**Task directions:**
Spot each line in the data below containing "refresh" and copy it.

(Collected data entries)

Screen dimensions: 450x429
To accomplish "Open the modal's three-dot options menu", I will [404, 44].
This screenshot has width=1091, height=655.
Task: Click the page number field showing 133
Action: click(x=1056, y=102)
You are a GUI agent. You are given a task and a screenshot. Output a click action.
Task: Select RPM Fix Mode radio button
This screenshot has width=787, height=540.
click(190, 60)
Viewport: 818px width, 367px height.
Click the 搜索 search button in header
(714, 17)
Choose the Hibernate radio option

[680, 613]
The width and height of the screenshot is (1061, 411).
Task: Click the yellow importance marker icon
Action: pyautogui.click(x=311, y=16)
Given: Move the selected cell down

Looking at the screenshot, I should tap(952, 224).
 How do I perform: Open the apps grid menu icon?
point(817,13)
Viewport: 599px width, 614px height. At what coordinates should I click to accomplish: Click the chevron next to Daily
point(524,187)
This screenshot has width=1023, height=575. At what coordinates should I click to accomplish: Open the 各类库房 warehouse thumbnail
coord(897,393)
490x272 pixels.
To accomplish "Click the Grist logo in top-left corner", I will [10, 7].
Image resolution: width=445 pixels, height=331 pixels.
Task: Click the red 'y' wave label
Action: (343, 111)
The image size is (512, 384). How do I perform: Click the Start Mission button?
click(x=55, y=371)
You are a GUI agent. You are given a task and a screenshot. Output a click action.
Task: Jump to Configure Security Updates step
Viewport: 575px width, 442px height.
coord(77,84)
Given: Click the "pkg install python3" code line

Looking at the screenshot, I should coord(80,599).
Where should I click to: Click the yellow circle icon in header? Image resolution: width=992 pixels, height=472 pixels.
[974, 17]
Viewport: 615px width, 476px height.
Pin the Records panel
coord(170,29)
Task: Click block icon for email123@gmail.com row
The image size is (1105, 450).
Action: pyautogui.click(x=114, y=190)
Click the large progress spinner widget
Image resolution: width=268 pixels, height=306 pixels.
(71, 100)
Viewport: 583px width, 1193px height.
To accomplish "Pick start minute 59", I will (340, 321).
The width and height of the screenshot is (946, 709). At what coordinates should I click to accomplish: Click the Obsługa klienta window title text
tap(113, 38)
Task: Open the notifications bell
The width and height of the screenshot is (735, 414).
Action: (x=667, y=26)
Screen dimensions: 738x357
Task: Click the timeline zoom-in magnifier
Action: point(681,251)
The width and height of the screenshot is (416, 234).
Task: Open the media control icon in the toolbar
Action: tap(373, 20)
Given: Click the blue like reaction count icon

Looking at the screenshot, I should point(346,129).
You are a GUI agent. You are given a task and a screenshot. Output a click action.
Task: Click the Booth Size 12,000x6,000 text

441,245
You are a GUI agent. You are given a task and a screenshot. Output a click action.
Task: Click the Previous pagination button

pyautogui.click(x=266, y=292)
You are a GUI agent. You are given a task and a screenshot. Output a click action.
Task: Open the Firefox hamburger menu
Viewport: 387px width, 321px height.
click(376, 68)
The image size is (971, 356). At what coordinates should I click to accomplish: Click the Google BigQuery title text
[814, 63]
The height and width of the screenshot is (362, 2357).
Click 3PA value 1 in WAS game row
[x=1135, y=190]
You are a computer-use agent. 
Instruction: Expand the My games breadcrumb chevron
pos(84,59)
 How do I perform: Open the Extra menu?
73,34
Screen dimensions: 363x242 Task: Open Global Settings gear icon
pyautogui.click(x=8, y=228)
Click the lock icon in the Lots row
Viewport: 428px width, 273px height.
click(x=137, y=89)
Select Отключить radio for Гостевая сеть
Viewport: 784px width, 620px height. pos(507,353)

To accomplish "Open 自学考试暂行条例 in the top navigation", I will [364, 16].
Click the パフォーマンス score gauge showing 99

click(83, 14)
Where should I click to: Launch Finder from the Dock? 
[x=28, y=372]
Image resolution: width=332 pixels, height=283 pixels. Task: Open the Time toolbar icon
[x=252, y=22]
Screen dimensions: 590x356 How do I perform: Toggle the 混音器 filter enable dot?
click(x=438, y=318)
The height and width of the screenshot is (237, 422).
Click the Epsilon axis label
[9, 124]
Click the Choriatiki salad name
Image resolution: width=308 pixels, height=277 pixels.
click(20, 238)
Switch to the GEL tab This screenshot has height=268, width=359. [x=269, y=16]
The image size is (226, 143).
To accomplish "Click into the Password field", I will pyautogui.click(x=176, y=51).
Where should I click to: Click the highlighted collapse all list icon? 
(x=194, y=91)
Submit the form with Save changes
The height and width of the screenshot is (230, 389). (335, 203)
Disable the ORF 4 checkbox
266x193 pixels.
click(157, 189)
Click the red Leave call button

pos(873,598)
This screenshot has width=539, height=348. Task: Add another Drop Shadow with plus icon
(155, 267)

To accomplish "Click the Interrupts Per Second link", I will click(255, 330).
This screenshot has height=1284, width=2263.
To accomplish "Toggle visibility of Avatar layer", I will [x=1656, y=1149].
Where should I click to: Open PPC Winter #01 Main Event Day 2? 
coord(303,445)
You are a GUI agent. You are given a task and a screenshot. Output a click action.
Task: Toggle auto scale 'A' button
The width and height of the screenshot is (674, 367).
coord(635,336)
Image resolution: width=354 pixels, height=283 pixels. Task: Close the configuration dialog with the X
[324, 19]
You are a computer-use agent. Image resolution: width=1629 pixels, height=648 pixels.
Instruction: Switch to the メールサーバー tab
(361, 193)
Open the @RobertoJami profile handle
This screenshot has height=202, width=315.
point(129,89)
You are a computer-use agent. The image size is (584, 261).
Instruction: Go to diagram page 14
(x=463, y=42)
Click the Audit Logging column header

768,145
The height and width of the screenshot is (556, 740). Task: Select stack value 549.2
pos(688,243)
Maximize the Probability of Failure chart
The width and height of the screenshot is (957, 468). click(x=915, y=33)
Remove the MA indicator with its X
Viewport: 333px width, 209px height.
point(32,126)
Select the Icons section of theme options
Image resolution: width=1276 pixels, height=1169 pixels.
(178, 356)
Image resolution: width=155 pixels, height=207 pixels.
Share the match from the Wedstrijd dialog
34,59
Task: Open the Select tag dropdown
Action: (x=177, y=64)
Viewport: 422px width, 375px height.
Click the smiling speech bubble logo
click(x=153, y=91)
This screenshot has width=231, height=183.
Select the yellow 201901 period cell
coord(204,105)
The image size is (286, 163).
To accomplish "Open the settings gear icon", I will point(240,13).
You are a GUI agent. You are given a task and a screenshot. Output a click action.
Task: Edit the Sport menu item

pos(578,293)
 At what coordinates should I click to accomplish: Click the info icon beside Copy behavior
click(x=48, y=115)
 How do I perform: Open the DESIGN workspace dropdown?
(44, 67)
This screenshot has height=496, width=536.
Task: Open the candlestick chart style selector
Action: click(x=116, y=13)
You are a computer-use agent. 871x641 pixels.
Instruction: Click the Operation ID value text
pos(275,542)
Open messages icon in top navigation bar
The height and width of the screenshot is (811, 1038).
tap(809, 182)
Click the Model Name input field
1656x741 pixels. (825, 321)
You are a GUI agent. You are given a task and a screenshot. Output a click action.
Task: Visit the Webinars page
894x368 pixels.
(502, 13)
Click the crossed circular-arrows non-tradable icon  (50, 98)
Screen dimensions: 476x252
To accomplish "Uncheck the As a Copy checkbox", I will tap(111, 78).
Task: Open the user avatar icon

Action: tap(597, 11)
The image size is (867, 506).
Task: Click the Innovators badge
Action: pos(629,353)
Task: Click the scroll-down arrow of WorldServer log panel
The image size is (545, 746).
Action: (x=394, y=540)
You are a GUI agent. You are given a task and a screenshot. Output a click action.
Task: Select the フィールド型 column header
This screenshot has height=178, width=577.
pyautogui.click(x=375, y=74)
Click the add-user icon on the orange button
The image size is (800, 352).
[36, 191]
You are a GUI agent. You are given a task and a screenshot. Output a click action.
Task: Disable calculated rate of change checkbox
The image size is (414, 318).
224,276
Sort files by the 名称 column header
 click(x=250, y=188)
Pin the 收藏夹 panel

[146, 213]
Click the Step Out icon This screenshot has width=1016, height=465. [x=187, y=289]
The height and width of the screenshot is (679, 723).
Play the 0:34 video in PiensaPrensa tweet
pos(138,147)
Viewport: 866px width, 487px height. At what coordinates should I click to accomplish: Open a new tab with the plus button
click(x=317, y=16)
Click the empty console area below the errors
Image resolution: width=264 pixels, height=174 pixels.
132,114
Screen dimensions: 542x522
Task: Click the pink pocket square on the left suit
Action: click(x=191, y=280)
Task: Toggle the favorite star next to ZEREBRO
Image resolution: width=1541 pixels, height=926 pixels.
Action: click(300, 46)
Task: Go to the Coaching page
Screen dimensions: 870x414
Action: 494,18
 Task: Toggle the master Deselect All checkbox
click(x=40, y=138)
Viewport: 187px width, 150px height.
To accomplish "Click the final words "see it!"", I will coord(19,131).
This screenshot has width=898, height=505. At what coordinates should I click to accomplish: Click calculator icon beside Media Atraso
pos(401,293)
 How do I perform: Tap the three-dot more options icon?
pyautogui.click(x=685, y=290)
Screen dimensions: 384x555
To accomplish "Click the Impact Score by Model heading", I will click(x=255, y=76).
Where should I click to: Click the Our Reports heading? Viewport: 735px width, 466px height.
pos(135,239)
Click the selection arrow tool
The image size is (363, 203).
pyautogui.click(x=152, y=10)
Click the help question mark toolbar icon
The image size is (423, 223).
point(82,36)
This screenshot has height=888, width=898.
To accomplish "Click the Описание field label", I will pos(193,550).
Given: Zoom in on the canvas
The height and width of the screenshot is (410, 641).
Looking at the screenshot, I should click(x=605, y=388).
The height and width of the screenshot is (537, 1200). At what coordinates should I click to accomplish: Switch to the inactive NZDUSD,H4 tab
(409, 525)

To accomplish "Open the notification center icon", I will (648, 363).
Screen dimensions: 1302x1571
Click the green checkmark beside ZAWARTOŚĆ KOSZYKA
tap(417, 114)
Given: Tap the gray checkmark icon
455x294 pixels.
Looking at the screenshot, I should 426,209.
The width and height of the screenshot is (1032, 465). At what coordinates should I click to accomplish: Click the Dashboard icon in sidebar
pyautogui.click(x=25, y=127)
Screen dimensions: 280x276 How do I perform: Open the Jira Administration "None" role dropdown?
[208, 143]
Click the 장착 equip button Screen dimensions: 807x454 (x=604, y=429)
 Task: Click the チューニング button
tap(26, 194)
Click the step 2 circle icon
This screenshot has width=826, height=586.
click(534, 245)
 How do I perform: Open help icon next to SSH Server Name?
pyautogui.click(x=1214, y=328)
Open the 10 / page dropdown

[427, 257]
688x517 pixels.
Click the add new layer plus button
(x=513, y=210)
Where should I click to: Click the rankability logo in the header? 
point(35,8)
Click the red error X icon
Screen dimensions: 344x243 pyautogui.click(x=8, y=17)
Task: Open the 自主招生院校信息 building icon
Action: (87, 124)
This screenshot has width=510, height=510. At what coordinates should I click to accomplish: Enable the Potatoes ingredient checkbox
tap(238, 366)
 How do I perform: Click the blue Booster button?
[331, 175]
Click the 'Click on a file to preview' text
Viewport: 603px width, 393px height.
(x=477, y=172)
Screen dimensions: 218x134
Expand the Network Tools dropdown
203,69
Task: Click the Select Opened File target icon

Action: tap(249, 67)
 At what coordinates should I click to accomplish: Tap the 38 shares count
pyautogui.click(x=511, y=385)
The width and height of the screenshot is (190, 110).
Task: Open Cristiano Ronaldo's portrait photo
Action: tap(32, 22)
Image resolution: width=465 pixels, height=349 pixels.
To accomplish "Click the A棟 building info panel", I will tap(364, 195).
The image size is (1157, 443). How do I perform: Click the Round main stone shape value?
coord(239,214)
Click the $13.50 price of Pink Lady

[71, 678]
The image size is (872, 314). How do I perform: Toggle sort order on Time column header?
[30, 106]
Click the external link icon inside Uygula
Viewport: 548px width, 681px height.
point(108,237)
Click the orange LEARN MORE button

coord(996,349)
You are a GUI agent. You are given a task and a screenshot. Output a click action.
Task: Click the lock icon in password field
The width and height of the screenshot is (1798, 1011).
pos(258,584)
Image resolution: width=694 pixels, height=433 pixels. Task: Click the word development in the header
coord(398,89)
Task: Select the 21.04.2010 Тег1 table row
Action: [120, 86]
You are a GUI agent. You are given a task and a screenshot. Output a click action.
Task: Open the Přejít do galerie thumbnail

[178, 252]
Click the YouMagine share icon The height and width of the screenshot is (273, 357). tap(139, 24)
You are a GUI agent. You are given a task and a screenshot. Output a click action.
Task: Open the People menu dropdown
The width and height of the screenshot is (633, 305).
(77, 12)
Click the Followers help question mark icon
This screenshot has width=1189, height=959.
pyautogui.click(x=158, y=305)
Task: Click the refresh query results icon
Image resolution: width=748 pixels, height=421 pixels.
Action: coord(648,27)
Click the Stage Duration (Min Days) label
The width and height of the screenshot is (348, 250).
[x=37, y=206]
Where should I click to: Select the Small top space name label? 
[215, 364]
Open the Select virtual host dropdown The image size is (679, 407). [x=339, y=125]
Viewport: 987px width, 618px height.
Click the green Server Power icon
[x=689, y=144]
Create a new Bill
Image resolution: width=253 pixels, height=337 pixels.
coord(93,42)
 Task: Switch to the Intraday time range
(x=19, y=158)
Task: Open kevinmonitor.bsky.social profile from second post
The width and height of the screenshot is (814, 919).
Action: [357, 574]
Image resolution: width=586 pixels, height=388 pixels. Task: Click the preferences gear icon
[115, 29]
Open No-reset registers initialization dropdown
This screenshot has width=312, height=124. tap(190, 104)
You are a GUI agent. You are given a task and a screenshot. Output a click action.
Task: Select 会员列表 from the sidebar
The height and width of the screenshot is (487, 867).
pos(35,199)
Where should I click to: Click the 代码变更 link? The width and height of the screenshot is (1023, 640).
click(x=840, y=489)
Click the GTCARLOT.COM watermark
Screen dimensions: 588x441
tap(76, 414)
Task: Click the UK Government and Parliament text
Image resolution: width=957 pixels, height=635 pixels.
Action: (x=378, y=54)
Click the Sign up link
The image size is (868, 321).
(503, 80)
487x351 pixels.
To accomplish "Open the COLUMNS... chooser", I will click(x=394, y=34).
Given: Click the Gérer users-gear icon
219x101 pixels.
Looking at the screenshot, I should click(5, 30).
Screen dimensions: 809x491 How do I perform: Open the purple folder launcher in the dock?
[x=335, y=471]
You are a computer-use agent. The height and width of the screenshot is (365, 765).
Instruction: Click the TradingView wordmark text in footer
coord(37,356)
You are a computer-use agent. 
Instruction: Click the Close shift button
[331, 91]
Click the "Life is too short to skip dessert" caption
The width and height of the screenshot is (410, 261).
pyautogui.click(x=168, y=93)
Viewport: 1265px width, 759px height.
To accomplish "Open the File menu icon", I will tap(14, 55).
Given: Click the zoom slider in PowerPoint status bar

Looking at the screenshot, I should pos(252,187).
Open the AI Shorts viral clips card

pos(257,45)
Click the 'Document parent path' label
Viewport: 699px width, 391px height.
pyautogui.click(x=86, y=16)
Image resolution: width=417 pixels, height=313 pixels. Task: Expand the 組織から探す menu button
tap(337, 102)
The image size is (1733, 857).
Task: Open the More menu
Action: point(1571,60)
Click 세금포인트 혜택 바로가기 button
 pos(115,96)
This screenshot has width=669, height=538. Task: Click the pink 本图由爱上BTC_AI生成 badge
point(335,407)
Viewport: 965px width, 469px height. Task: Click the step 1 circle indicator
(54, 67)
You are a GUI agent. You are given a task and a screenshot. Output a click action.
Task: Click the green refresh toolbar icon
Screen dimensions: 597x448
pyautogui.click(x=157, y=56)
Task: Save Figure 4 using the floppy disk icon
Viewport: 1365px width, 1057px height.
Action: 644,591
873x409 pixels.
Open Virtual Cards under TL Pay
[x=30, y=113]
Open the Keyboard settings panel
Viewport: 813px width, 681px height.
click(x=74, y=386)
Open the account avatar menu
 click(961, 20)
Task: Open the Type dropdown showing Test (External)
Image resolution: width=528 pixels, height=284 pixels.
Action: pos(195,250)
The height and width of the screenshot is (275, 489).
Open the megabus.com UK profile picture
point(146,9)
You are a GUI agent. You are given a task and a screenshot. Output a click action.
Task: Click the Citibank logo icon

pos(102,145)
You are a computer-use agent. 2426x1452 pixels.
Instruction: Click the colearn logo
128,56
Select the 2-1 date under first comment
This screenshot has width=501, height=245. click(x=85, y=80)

**Result for this task:**
Task: Click the refresh query results icon
Task: Click the green refresh toolbar icon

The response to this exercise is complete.